- [DATA EXCERPTS]
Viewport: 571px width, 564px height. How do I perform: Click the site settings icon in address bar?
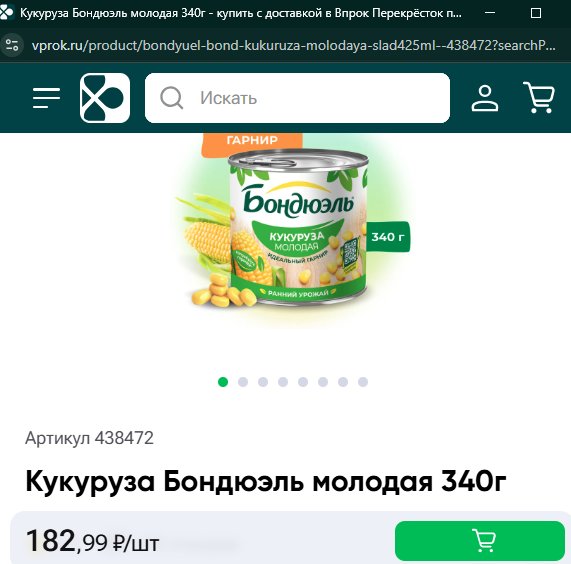pyautogui.click(x=12, y=45)
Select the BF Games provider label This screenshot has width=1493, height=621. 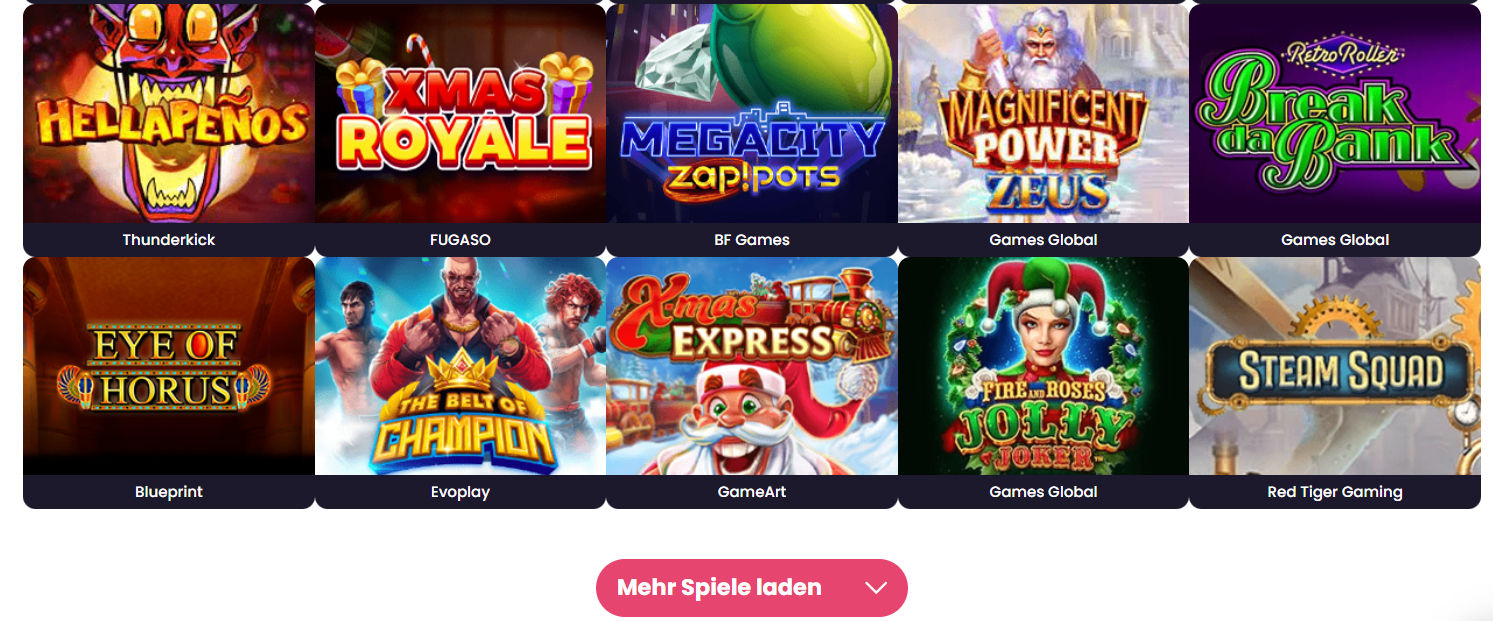click(x=752, y=240)
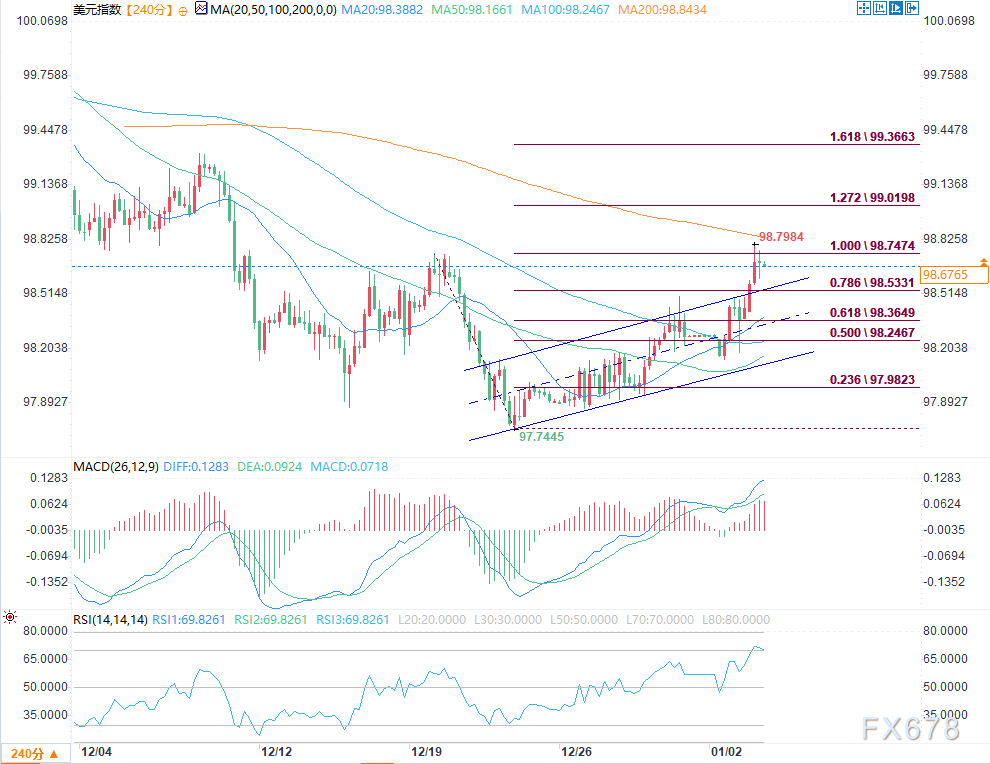This screenshot has width=990, height=764.
Task: Click the red sun icon beside RSI
Action: 10,619
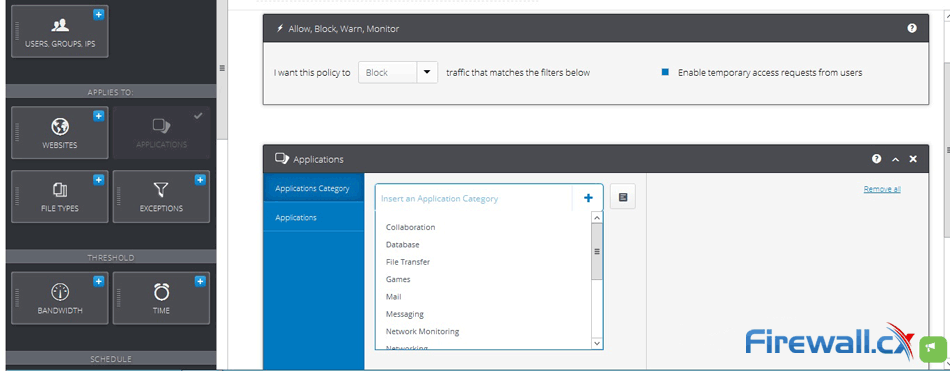950x371 pixels.
Task: Add the Time alarm clock tile
Action: [161, 298]
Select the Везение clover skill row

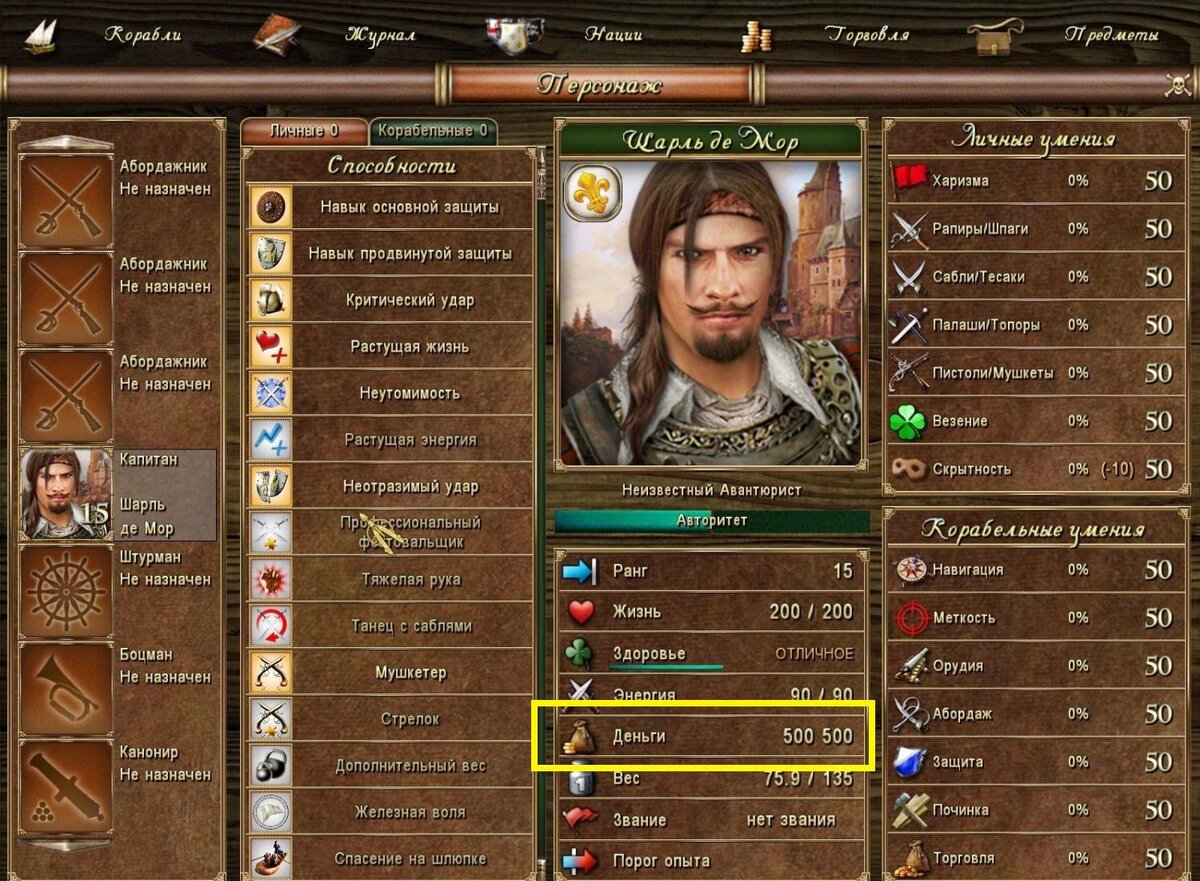tap(1032, 421)
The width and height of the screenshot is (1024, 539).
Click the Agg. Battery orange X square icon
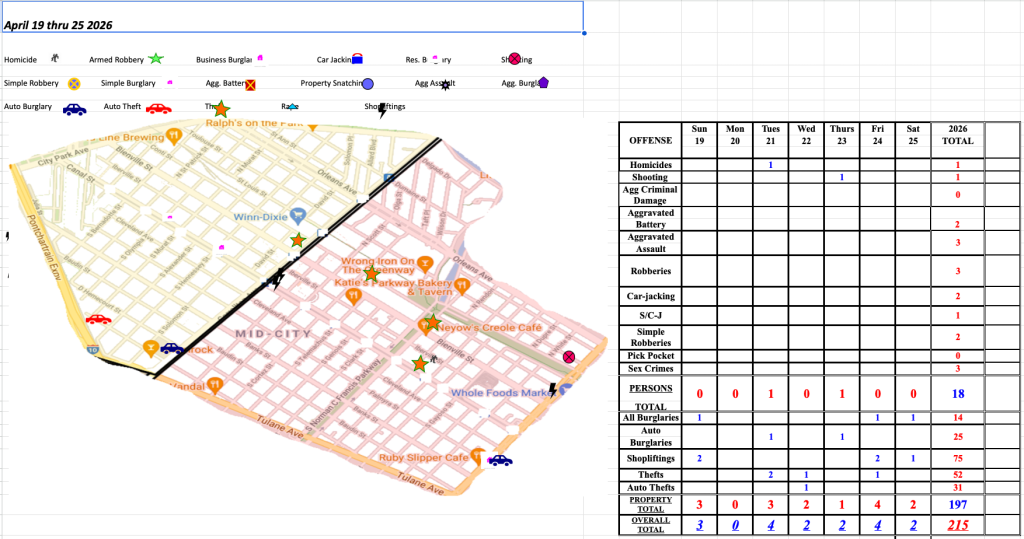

- [WORK REQUEST]
Only the lines from the one containing "Select the Везение clover skill row" through the final line of the data should be given again, exactly and without pictures.

- [EXERCISE OUTPUT]
Select the Везение clover skill row

tap(1032, 421)
The width and height of the screenshot is (1024, 539).
Click the Agg. Battery orange X square icon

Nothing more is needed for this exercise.